AgentSkillsCN

Determinism Engineering

确定性工程。

SKILL.md

Skill: Determinism Engineering

Intent

  • Enable an agent to identify and eliminate sources of nondeterminism so that identical inputs produce identical graph, intents, policy outcomes, and plan artifacts.
  • Make determinism a mechanically enforced property (not a convention).

Scope boundaries

  • In-scope: stable IDs, canonical ordering, canonical serialization expectations, deterministic evaluation phase rules, and determinism threat modeling.
  • Out-of-scope: performance optimization beyond what’s needed for determinism; backend-specific diffing behavior.

Primary concepts

  • Stable identifiers: deterministic IDs for nodes/edges and derived artifacts.
  • Canonical ordering: deterministic ordering rules for sets/maps/lists and traversal/phase execution.
  • Canonical serialization: stable encoding of graph/artifacts for diffing and caching.
  • Determinism hazards: time, randomness, iteration order, locale differences, external I/O, environment variability.

Required inputs/context

  • Determinism specification: canonical ordering rules, stable ID rules, and canonical serialization expectations (versioned).
  • Evaluation phase model: what phases exist conceptually (graph enrichment, binding, policy evaluation, artifact emission) and their ordering constraints.
  • Golden cases: representative graphs + expected stable outputs.
  • Environment invariants: what must be pinned/provided (e.g., pack selection, environment name) and what must not influence outputs.

Expected outputs

  • Structured outputs (minimum):
    • Determinism risk inventory: identified nondeterminism hazards with scope and impact classification.
    • Canonicalization requirements: explicit ordering/ID rules relied on or strengthened.
    • Reproducibility statement: what inputs define the output (and what inputs must not).
  • Human-readable outputs:
    • Explanation of why determinism hazards matter and how the acceptance criteria are satisfied (tied to provenance).

Acceptance criteria

  • Replayable: the same inputs can reproduce outputs without relying on external state or time.
  • Stable diffs: output changes reflect semantic changes, not incidental ordering or representation churn.
  • No side effects: evaluation does not perform network calls, shell execution, or implicit discovery that changes results.

Validation signals

  • Snapshot stability: byte-for-byte stable outputs for identical inputs (deny if violated).
  • Property tests: repeated runs (and reordered inputs) produce identical results (deny if violated).
  • Nondeterminism lint: detection of external I/O/time/randomness usage in determinism-critical paths (deny if violated).
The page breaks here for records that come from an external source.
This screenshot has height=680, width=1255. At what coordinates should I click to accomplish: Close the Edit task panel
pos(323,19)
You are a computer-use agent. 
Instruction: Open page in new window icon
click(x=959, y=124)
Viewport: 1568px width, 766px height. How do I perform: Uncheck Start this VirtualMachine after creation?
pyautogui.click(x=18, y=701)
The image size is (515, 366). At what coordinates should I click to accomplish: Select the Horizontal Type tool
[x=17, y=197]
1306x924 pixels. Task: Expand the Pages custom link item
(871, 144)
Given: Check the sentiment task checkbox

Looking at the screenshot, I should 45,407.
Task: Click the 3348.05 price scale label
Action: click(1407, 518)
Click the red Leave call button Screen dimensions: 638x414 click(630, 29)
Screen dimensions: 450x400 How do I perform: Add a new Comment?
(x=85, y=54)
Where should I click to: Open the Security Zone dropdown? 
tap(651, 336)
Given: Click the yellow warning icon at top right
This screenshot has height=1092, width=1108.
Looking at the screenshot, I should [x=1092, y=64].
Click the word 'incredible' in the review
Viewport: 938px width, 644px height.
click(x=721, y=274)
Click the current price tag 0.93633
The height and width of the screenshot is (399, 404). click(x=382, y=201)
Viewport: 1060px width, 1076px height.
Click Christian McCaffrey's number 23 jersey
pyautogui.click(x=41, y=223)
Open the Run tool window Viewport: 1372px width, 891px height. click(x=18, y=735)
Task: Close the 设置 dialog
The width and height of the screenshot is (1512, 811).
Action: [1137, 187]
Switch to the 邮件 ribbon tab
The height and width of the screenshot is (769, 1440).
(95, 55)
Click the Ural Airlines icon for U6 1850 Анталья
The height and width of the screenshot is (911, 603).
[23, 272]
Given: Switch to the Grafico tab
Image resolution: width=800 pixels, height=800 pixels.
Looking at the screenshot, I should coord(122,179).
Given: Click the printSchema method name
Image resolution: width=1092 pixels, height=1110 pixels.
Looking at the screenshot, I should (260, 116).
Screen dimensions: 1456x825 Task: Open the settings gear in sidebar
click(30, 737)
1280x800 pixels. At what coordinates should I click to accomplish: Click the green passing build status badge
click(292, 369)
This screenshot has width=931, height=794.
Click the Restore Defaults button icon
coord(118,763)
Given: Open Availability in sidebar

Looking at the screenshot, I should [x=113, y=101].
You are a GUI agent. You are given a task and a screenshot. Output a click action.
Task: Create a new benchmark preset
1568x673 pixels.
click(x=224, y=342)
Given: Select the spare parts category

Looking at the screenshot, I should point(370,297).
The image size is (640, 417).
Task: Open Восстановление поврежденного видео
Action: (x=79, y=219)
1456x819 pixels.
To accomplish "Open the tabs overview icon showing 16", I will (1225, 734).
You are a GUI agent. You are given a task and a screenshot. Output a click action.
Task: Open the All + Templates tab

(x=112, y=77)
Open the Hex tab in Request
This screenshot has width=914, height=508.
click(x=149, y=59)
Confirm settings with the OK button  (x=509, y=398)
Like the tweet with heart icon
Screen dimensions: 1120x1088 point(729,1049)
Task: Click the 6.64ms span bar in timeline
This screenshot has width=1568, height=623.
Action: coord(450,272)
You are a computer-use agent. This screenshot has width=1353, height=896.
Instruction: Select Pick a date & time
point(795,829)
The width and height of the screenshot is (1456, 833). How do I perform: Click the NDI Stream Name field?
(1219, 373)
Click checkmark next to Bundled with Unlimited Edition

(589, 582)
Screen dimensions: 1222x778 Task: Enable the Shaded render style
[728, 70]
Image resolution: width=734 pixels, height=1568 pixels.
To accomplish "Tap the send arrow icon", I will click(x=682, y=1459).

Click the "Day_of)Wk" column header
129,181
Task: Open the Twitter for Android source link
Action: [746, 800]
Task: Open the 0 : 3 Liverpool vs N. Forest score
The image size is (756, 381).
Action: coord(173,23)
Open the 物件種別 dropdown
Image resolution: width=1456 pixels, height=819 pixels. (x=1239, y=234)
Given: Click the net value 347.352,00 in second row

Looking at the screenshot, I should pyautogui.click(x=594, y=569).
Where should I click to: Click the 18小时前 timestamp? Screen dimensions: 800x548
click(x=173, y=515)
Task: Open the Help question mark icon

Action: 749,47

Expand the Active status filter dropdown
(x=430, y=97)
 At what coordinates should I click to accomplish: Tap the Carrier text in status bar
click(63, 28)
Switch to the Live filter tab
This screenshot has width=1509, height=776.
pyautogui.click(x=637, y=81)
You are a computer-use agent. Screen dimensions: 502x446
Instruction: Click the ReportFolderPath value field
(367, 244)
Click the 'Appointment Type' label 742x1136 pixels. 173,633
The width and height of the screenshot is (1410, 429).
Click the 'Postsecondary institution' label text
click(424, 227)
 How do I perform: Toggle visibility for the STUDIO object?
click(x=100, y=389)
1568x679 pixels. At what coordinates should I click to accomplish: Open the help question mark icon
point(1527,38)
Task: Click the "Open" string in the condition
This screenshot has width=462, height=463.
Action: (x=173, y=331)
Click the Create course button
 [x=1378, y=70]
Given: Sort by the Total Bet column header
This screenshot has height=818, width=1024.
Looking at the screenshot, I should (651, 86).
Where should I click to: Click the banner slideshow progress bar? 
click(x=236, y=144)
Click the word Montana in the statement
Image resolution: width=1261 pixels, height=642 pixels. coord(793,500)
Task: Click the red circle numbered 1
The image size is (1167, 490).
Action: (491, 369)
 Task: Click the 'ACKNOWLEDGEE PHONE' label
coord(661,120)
Guardrails & forbidden behaviors

  • Forbidden: “fixing” nondeterminism by loosening tests or ignoring reorder-only diffs.
  • Forbidden: introducing hidden input channels (environment variables, host metadata) that affect outcomes without being declared.
  • Escalation (HITL required):
    • Any change to stable ID rules, canonical ordering, or canonical serialization semantics.

Used by roles

  • Kernel / Graph Engineer
  • Binder Engineer
  • Test & Conformance